The Advanced Structural Variant Detection (beta) plugin includes a tool that identifies structural variants based on evidence from unaligned read ends and coverage information. Note that the functionality of the plugin described within this section is in beta. It is under active development and subject to change without notice.
The Advanced Structural Variant Detection (beta) tool is able to identify a greater number of variants with higher precision than the existing InDels and Structural Variants tool in the Workbench toolbox.
This tool comes with certain limitations:
- It is tested and developed for WGS (Whole Genome Sequencing) NGS data. Results may vary if used on targeted panel data or RNA-Seq data.
- It is developed for short read technologies (such as Illumina reads).
- It is intended for samples with a well-defined ploidy (e.g. for detecting germline variants, either haploid or diploid). Samples with somatic variants are not well-supported.
- The plugin detects the following types of structural variants: insertions (including tandem-duplications) and deletions. Inversions and inter-chromosomal rearrangements are not supported.
The tool processes each chromosome in a genome individually, through several steps:
Coverage and complexity estimation: Each chromosome is divided into bins, where each bin keeps track of the coverage and the complexity of the region the bin covers. The complexity is calculated using the Lempel-Ziv complexity measure and is used to avoid calling structural variants in low-complexity regions. The coverage information is used together with the predicated breakpoints to determine copy number variations.
Breakpoint estimation: The tool looks for unaligned read ends at each chromosome position. A consensus sequence is then made for the unaligned region and the aligned region (one sequence for each), based on a majority count in each column of nucleotides. Breakpoints are labeled either as a 'left' or 'right' breakpoint. This labeling is from the perspective of a deletion, where a left breakpoint is on the left side of a deletion (which means there is a right unaligned end) and a right breakpoint is vice-versa on the right side of the deletion. The tool then applies a mathematical model, that based on the ploidy of the sample estimates how likely the breakpoint is to support a structural variant.

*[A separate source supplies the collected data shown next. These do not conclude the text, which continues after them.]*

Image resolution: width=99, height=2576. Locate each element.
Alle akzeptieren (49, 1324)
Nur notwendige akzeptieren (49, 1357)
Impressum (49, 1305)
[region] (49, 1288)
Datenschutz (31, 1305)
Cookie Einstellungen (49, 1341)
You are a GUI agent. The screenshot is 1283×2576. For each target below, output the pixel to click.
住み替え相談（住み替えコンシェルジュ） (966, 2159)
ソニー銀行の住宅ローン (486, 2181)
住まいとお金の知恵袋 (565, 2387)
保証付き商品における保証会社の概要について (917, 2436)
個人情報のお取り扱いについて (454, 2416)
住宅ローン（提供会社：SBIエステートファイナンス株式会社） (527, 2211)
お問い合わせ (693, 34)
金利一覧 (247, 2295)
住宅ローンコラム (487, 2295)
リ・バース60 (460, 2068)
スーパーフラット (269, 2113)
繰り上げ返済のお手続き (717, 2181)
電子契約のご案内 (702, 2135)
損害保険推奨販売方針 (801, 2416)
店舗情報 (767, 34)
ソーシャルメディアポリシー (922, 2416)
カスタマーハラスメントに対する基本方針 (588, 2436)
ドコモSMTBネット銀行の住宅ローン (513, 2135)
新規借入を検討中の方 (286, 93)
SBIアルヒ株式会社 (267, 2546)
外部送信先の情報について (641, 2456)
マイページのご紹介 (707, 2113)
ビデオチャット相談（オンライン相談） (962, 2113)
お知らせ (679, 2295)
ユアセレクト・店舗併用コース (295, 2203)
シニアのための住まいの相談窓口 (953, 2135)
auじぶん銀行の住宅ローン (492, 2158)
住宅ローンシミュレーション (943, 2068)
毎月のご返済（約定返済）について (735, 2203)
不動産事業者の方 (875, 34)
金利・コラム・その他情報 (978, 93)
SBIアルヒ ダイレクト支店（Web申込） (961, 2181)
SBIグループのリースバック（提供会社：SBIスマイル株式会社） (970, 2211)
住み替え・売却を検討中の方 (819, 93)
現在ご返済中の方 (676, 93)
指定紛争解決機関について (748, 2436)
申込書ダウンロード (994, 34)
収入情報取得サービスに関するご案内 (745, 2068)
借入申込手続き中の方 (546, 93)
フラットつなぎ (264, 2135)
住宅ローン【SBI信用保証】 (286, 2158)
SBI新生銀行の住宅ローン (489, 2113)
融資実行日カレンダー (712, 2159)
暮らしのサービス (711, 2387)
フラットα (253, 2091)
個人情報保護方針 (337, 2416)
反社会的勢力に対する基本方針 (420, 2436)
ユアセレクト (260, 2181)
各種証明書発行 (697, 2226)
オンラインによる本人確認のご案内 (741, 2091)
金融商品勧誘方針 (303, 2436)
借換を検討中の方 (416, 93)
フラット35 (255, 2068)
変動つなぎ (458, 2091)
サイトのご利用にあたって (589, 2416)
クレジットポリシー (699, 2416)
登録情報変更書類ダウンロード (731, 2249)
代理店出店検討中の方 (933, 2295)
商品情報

Copy number variation: The copy number variation (CNV) detection part of the algorithm looks for deletions and duplications. The algorithm uses the counts in each bin to determine if there is a statistically significant difference when compared with a normal distribution, where the normal distribution is modeled on the basis of the mean and standard deviation for the counts across all the bins (this part of the algorithm is based on [Yoon et al., 2009]. When there is a consecutive number of statistically significant bins, they are combined using Fisher's method to calculate a total significance value, which is then used to determine if there is a CNV.
Resolving structural variants: after the potential breakpoints have been established, consensus sequences for the aligned part of the reads, and for the unaligned ends for pairs of left-and right breakpoints are then aligned. The alignment scores for each possible pairing of left and right breakpoint alignments are stored in a matrix, and a dynamic programming algorithm is used to identify the most likely pairing of breakpoints. Breakpoints that were not matched in the previous step are then compared to the detected CNVs in order to resolve additional structural variants based on this coverage information.